Bijna 12,5 miljoen mensen in 335 gemeenten mogen woensdag 21 maart een stem uitbrengen voor de gemeenteraadsverkiezingen. Voor het referendum over de Wet op de inlichtingen- en veiligheidsdiensten mogen veel meer mensen naar de stembus: net geen 13 miljoen in 380 gemeenten.

Bij de verkiezingen worden de raadsleden van 335 gemeenten gekozen. In 45 gemeenten kunnen bewoners hier geen stem voor uitbrengen, omdat deze verkiezingen door een gemeentelijke herindeling al hebben plaatsgevonden of later dit jaar plaatsvinden.

Ook in de bijzondere Nederlandse gemeenten Bonaire, Saba en Sint-Eustatius kunnen bewoners naar de stembus.
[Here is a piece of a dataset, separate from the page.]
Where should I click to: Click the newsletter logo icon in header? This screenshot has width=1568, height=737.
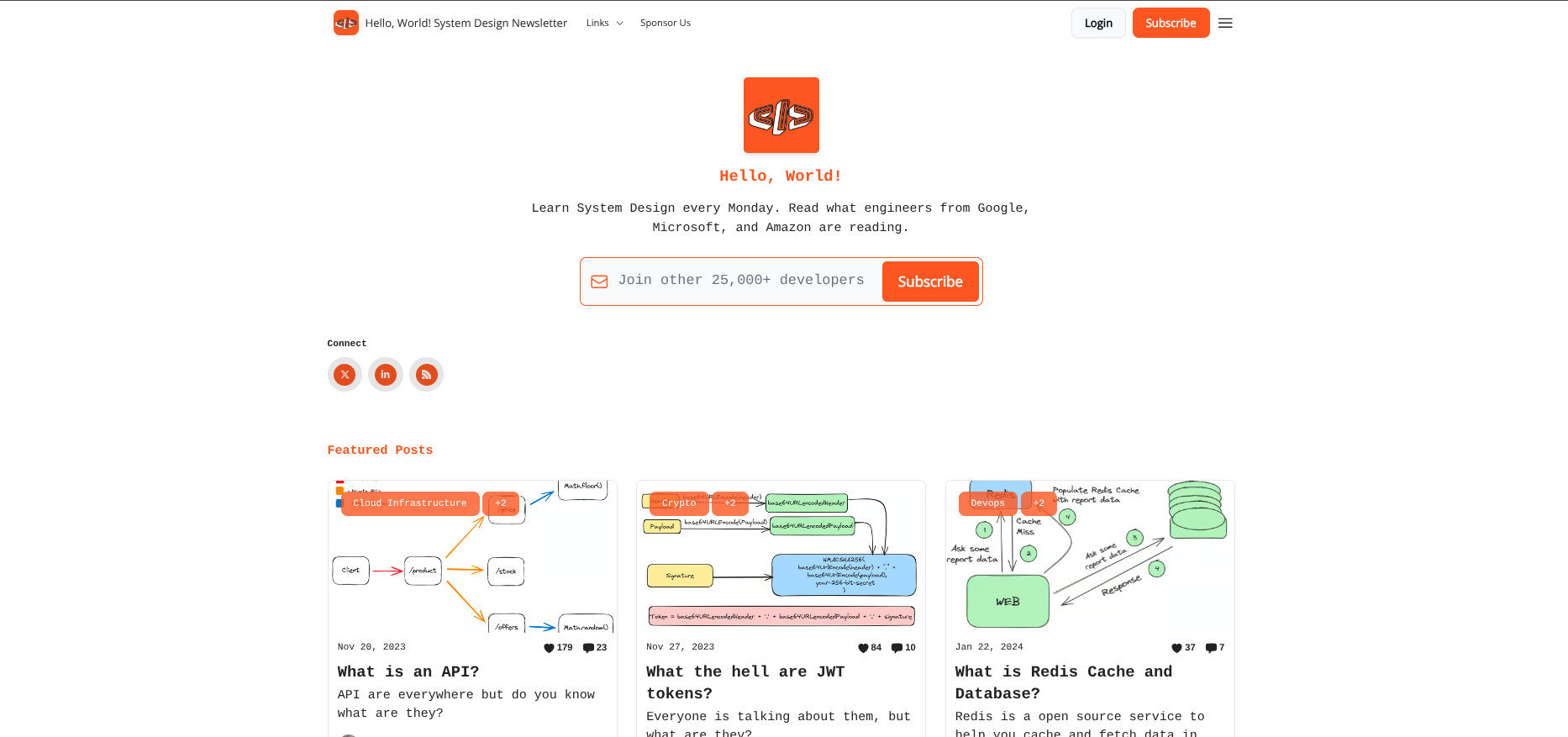point(345,23)
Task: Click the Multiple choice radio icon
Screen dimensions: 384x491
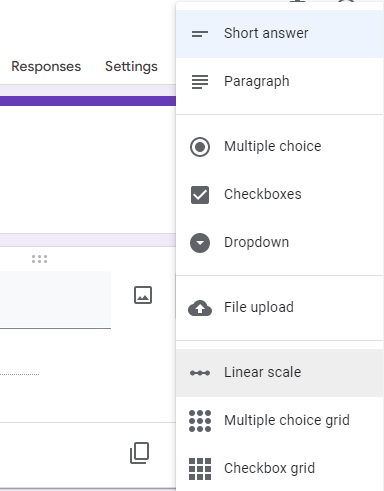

Ze kiezen hier echter geen lokaal bestuur en kunnen alleen hun voorkeur in het referendum aangeven.

In Amsterdam en Rotterdam kunnen kiesgerechtigden, behalve voor de gemeenteraad en het referendum, ook kiezen voor respectievelijk de stadsdeelcommissies en de gebiedscommissies.

Door groei van het aantal inwoners hebben 21 gemeenten, in vergelijking tot vorige gemeenteraadsverkiezingen, recht op meer zetels in de raad. Drie gemeenten moeten juist zetels inleveren door een afname van het aantal inwoners.

Van de landelijke partijen doet het CDA in de meeste gemeenten mee aan de gemeenteraadsverkiezingen. De PvdA is tweede en wordt op de voet gevolgd door de VVD. Hekkensluiter is nieuwkomer Forum voor Democratie, dat alleen in Amsterdam onder eigen naam meedoet. Een andere nieuwe partij, DENK, doet in veertien gemeenten mee.

Ruim 58.000 Nederlanders die in het buitenland wonen, mogen meestemmen voor het referendum over de Wet op de inlichtingen- en veiligheidsdiensten. Ze staan sinds 2017 ingeschreven in een permanent register van Nederlanders die elders wonen. Hierdoor kunnen ze automatisch meedoen aan verkiezingen voor referenda, Tweede Kamer en Europees Parlement.